Elder

 I didn’t cry for at least 22 hours. It was too big. 


My head intercepted the warhead meant for my heart and began to try and dismantle it. Try and think it through. Try and decide how I could prevent the incineration of my very self. Minimize the damage. I walked slowly, blank-faced, silently, from room to room. I touched all Jonah’s things. I laid down in his bed. Focused on breathing. I felt my heart beating out his name. Jonah. Jonah. Jonah.


At 11:30 the next morning, my soul’s chosen sister and friend since childhood, Susan, walked in the front door and straight to me, lying silent and blank-faced on the sofa. Without a word, she lay down next to me. I smelled her shampoo, so familiar and evocative. A tiny crack in my protective shell. The tears burst through in a ferocious torrent. . 


She knows what it is to grieve deep love. She was someone I knew could withstand the universe of sorrow I needed to release. The intensity so great, I feared my husband, Elijah, my mom, my dad, could not endure. I would break their hearts again. My own grief would double theirs. Watching a mother grieve is a fearsome thing indeed. We each needed our own mate. Our own sherpa. Our own Samwise Gamgee. I knew it was her. 


Grief changes us. Actually changes our bodies physically, chemically. Alchemy. I am drawn to the idea of the phoenix, not just for the hopeful resurrection and emergence from the ashes, but precisely because of the formation and gestation within the ashes.

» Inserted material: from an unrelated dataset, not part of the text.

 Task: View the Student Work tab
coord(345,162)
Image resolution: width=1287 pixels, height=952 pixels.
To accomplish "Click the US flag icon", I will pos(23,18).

I am not a firebird. Not yet. My heart has been consumed by flame, scathed and scorched, and finally reduced to chalky, smoky ash. But within there is the stirring of something new. Something that will emerge a honey-voiced beauty of vermillion and gold, but also remember the place of cinders. 


Francis Weller, the astonishingly wise psychotherapist and Author, has spoken about the lack of elders in our culture. He is not speaking about older generations, per se. He is talking about the cultural role of an elder that he has found in other communities around the world. Those who have endured an apprenticeship with sorrow, and been refined to meet the pain and suffering of this world with compassion, dignity, and robust bearing. Those who carry this soulful wisdom on behalf of their villages and guide others through the impossible pain of living.They are not afraid of the wild edge of sorrow because they have been there before. They know the way. 


I didn’t know it then, but Susan was the first elder to step into the circle. She reminded me to breathe. To drink water. To eat. She took me by the hand when I needed rest, climbing in bed beside me, holding my hand while I slept. She cared for my house, my people, me, while I managed the unimaginable work of simply living. Unspoken understanding. Loving presence. Constant solidarity. Bearing witness. Exactly what I needed, because she remembers the ashes, too. 


She was the first, but there have been more. So many more. 

And there will be for you, too. 



Find your elders for they remember the ashes.